Another suggestion is that a ship should scoop up its fuel as it goes; space isn’t completely empty, there are hydrogen atoms scattered here and there. The ramjet would need to be accelerated to a small fraction of the speed of light (I think it’s something like 6%) at which point it begins scooping up those stray hydrogen atoms, feeding them into a fusion reactor, and venting the exhaust out the back (in that respect it resembles the conventional propulsion systems). According to the solution proposed for the February '99 question here, the radius of the scoop should be on the order of 10,000 km to produce a constant 1g acceleration for a 3500-ton vehicle. The scoop is of course not an actual scoop but a magnetic field. The big problems with the idea are the fusion reaction itself and the drag generated by the very particles you’re scooping up (plus the enormous magnetic field you need to generate). Besides, you have to use some other method of propulsion to get yourself up the threshold speed at which the interstellar medium appears dense enough to sustain your nuclear reaction. So this may or may not be practical.

Magnetic Sails

This idea involves a spacecraft generating a magnetic field and utilizing the charged particles in the solar wind similar to the way photons are used in the light sail.

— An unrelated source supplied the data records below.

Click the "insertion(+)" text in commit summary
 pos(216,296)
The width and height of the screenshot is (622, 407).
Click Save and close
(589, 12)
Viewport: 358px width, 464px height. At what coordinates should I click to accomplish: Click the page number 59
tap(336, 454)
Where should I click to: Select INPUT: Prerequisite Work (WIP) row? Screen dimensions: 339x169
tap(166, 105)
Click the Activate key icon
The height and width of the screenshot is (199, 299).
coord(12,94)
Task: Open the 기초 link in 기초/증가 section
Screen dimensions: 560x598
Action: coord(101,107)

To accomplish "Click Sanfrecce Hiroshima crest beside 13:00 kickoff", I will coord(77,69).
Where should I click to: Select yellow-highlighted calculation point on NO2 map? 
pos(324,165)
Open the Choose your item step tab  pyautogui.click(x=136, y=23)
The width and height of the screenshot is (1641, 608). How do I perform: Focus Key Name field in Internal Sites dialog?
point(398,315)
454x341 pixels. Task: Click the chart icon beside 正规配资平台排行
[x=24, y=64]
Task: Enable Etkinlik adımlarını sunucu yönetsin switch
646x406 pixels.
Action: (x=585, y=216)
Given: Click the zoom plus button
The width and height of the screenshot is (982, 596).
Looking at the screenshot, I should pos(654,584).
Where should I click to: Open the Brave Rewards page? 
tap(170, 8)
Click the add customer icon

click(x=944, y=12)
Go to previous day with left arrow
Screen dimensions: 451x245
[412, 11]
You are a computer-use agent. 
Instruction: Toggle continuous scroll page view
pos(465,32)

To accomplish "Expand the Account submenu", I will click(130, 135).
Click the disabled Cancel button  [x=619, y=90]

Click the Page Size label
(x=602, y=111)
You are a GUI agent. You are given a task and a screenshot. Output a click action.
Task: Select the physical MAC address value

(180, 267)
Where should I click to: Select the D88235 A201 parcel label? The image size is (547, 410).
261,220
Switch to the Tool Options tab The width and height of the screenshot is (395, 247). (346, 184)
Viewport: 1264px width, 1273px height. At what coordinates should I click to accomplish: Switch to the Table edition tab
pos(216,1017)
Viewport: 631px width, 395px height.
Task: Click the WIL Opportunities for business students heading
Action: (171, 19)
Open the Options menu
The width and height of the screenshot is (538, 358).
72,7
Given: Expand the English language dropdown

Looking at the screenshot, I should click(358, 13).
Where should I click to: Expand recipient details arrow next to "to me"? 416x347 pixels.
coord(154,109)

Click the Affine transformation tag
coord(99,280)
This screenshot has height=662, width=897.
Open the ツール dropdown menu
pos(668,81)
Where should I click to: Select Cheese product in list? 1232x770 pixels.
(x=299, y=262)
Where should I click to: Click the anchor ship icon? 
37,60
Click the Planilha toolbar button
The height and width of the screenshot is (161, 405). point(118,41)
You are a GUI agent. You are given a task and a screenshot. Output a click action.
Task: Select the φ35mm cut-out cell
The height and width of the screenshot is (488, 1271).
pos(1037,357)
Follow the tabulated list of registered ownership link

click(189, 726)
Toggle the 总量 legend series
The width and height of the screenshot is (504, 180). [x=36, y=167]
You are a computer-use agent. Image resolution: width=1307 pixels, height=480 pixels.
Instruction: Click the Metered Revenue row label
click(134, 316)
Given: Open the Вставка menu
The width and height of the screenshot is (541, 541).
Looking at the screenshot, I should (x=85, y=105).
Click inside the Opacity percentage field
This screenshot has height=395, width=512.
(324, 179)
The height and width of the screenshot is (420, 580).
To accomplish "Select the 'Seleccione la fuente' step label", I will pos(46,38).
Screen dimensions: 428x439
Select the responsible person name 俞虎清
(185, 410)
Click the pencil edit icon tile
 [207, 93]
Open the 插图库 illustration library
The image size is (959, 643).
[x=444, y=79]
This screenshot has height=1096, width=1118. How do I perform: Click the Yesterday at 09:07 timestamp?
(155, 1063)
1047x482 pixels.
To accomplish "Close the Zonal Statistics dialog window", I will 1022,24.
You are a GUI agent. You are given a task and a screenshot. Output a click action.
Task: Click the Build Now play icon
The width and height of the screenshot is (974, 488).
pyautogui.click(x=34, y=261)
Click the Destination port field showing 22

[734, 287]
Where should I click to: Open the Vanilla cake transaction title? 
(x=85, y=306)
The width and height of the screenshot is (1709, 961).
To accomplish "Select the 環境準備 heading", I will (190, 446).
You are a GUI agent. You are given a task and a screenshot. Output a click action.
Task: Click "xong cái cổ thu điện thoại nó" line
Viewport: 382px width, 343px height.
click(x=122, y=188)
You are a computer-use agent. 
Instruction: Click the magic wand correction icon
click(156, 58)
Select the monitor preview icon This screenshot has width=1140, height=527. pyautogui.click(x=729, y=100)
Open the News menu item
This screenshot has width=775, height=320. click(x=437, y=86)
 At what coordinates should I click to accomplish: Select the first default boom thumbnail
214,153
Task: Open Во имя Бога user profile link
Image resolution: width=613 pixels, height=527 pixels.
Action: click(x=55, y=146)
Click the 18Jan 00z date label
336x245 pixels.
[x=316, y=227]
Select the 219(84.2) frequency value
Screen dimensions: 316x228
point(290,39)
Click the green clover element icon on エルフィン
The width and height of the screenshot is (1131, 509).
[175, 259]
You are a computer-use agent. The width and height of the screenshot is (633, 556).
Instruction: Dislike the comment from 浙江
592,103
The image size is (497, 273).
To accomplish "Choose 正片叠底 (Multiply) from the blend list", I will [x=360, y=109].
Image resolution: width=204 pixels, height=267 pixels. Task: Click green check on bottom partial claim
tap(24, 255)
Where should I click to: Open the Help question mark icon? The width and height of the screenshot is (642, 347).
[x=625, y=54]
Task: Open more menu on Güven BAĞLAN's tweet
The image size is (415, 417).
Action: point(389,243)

The "sail" is in fact simply a magnetic field generated by a superconducting wire and so is much less massive and cumbersome than the actual sail involved in light sailing. In one conception, it begins with an 8-inch magnet generating a small magnetic field; the field expands as plasma is collected from the solar wind and used to generate a successively larger field. Particles from the solar wind hit the "sail" and propel it forward. The drawback: I’m not sure how this could be used for interstellar travel. Further reading from space.com

Now each of the above propulsion methods follows the same basic formula: find a way to accelerate to very large (probably close to the speed of light) velocities and travel in the regular way. Relativistic effects allow you to travel enormous distances because distances shrink if you’re moving fast enough; the downside is that when you return to the earth very large amounts of time will have passed and damn dirty apes may be ruling. Speed is the key. The next ideas are a sharp departure from this formula.

Downright kooky

Transversible Wormholes

Wormholes are shortcuts through spacetime; they may exist naturally, they may not. Most would probably be extremely unstable and short-lived if they do exist. It may someday be possible for us to create artificial wormholes; however, we’d have to actually get where we’re going and drop off a mouth of the wormhole, so the problem of getting there still exists (unless some pre-existing “transit system” already exists—ok, I watched Contact the other night). It just becomes simple to travel back and forth from here to there once you do get there. One of the well-known problems associated with forming a stable wormhole that one could travel through is that it appears some form of exotic negative energy (which you’ll soon notice is a recurring theme with these nutty ideas) is needed to keep it open. Perhaps someday we’ll be able to deal with such things.

Simple intro to wormholes

Warp Drive

In the early ‘90s a physicist named Miguel Alcubierre wrote a paper on developing a kind of warp drive (with those two words right in the title!). The idea is essentially that one could distort spacetime within some volume and (with a ship inside that volume) travel extremely big distances without experiencing the time dilation effects mentioned above. Essentially, space itself expands in front of the “warp bubble” (which is what I’ll be calling that particular volume) and contract behind it, giving it a push from behind and a pull from up ahead. Inside the warp bubble no acceleration is felt, no g-forces (won’t be needing those inertial dampeners just yet) because those inside are locally at rest. Unfortunately no one knows how to produce the distortion in question. More problems with the idea (from this article):

…It violated the strong, dominant, and weak energy conditions of general relativity. The net energy of the warp bubble, as it turned out, was extremely large and negative. For example, a warp bubble 100 meters in radius that might contain a space ship of reasonable size would have a net negative energy that was roughly ten times larger in magnitude than the entire (positive) energy of the visible universe. Another problem was that the walls of the bubble would have to be so thin that they could not be constructed with matter, even "collapsed matter" of nuclear density. It was also found that most of the warp bubble is disconnected from a sizable part of the external negative energy region. Therefore, the surface part of the bubble could not be carried along and would have to be continuously generated externally. The drive could not be self-contained or self-operated.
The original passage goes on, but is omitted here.